Keir Starmer has said the NHS will get “no more money without reform” warning that it will either “reform or die”.
In a speech today (September 12) in response to the Darzi report which examined the state of the NHS, Starmer blamed the Tories for “breaking” the healthcare system.
Following the speech, employee benefits provider, Unum, said it could lead to some employers considering group protection and products.
The Prime Minister said: “As everybody in the country knows, the last government broke the NHS. But until this morning, we didn’t know the full scale of the damage, which is laid bare in the report.
“Even Lord Darzi, with all his years of experience, is shocked by what he discovered. It is unforgivable. And people have every right to be angry."
According to the Starmer, the Darzi report showed the NHS was already on its knees before the pandemic had begun as he called the 2010s a “lost decade” for the service.
“Getting people back to health and work would not only reduce the costs on the NHS. It would help drive economic growth - and fund public services," said Starmer
“The NHS may be broken, but it’s not beaten. As the report says, the NHS may be in a critical condition but its vital signs are strong."
The Prime Minister said reform was needed to secure the future of the NHS and clarified this did not mean abandoning the founding ideal that the service was free at the point of use.

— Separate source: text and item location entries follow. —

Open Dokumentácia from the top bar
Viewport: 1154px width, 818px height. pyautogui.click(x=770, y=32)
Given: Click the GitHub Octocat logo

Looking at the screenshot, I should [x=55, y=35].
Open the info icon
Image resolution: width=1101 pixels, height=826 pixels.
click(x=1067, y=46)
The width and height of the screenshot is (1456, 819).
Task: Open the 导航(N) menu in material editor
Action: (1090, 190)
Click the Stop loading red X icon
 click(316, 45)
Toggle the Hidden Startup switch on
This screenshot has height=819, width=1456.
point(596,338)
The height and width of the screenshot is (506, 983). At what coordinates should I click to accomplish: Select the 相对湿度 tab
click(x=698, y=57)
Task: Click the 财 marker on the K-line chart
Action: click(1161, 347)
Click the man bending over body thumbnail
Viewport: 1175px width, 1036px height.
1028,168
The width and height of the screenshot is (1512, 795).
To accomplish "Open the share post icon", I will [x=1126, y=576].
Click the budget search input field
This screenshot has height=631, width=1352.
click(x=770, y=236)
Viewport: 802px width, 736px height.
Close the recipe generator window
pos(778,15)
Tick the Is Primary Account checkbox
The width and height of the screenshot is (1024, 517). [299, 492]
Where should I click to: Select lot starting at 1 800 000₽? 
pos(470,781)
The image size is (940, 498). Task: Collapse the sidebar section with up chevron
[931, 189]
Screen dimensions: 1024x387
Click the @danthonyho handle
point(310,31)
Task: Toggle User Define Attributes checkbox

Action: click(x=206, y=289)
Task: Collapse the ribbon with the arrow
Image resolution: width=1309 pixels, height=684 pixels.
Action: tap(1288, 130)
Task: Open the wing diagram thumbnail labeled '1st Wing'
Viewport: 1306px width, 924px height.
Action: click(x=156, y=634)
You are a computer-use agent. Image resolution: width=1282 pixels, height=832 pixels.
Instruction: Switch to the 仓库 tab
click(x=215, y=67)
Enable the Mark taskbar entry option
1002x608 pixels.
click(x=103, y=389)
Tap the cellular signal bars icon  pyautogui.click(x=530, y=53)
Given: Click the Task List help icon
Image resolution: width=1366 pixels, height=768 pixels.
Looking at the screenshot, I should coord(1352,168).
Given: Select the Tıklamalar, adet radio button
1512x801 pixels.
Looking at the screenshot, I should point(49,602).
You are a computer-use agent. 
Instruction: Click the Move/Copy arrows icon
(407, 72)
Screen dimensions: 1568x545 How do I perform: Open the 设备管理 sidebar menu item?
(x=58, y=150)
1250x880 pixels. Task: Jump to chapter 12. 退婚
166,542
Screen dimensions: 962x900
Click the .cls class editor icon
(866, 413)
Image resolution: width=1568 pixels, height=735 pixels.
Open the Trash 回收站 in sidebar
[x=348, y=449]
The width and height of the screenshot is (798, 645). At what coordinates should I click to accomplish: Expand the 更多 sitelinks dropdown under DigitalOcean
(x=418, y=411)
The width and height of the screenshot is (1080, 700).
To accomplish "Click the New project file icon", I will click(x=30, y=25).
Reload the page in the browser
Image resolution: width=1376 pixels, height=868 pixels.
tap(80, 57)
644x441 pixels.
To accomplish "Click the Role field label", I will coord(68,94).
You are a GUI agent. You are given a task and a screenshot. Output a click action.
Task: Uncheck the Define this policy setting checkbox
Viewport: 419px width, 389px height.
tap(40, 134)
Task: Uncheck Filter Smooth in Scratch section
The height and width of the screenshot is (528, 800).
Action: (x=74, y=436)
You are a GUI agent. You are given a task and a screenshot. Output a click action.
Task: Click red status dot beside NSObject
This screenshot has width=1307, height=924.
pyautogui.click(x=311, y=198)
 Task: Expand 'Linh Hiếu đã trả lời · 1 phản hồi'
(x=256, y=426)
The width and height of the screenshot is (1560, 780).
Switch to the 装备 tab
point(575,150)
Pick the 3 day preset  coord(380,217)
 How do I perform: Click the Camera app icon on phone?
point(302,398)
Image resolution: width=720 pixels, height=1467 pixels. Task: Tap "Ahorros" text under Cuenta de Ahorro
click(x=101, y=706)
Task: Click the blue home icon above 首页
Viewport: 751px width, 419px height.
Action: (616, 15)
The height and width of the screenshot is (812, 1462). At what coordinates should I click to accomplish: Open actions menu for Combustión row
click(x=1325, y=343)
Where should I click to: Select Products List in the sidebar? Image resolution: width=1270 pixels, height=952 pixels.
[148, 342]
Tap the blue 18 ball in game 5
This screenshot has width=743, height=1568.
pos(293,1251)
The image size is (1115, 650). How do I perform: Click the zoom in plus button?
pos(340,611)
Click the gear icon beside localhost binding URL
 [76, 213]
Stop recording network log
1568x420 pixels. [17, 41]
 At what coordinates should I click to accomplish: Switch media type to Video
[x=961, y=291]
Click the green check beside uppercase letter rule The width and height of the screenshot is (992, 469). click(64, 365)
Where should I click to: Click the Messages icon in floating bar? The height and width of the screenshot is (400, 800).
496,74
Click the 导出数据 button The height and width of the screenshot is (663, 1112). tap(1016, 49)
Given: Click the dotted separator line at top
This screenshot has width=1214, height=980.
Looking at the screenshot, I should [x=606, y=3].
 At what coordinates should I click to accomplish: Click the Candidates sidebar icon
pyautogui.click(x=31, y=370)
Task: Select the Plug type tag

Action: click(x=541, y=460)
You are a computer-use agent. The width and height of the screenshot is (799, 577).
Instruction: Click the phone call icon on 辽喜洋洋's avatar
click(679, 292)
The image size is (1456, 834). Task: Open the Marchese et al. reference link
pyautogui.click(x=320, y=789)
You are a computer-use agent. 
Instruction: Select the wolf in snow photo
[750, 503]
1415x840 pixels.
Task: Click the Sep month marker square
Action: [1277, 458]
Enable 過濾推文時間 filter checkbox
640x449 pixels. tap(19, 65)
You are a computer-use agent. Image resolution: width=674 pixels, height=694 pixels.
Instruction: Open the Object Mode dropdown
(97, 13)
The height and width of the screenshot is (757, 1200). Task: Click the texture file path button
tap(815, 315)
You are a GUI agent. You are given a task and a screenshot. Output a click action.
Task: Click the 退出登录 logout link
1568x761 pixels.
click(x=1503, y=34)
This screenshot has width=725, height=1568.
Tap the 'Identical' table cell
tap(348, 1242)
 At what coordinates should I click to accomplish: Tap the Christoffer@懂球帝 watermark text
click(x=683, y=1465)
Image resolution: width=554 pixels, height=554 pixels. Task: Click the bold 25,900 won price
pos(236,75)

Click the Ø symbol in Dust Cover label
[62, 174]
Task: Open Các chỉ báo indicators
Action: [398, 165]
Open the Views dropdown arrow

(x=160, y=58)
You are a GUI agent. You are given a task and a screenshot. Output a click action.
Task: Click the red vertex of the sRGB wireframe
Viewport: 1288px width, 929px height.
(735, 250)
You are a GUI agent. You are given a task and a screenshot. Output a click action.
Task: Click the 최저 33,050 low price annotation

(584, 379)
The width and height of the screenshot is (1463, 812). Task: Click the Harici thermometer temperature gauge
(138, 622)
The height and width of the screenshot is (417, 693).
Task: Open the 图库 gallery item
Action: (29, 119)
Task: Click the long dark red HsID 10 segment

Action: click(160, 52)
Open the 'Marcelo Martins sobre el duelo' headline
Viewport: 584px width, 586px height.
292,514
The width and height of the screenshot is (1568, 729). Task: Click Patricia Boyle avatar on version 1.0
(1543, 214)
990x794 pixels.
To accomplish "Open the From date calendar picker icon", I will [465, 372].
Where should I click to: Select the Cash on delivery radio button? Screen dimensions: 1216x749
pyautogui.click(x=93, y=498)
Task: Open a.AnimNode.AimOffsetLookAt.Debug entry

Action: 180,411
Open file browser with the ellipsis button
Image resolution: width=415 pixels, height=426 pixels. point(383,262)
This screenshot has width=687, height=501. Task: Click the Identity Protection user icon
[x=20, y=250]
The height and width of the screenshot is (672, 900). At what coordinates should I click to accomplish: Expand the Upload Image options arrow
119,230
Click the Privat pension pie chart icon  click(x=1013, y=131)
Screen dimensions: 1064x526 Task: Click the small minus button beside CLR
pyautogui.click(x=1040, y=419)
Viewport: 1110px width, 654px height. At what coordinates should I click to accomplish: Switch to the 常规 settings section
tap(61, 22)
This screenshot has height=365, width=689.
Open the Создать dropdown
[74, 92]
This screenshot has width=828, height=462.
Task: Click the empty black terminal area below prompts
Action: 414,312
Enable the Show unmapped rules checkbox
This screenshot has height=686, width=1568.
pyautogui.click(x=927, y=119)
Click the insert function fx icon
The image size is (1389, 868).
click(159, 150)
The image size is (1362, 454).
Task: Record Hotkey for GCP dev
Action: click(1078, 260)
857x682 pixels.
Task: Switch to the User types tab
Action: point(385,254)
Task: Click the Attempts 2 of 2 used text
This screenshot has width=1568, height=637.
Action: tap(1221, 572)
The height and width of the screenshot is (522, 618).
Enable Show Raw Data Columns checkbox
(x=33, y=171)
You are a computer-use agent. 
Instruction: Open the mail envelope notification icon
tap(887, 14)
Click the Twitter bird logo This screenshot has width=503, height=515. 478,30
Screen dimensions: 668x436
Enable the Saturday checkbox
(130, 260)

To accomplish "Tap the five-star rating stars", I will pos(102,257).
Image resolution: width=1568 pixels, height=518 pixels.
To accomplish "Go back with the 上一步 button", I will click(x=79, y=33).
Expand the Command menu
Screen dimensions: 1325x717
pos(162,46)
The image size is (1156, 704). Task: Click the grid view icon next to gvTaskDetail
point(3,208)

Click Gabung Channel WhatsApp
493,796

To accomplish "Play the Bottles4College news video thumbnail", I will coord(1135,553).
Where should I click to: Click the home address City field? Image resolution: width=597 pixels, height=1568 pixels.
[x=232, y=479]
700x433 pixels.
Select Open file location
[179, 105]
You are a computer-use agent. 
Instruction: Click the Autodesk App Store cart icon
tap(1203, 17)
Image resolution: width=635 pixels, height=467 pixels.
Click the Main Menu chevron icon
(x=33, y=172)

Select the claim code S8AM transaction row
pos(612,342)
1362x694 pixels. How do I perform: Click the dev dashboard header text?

Starmer revealed the government was building a ten-year plan for the service, “something so different from anything that has gone before.”
The plan would be framed around three fundamental reforms which included moving from an analogue to a digital NHS, shifting more care from hospitals to communities and moving from sickness to prevention.
Saumya Barber, head of proposition development at Unum said she believed the findings from the Darzi report may lead some employers to consider group protection products and their associated added-value services.
She said: “These already excel at two of Wes Streeting’s three shifts: digital rather than analogue services and offering preventative support, such as remote GPs, mental health support and physiotherapy, before illness or injury causes prolonged workplace absence.
“These app-based health and wellbeing services can enable fast access to high quality medical support, whilst working alongside and connecting to the overstretched NHS. This provides increased positive outcomes for insured employees and their family members, while employers reap the reward in higher productivity and lower absenteeism."
During questions from reporters, Starmer was pushed on what he had planned for social care after the government announced it would be axing the social care funding deal brought by the previous administration.
Starmer replied that the country needed a national health service and that was his ambition and promised a fair pay agreement for social care staff.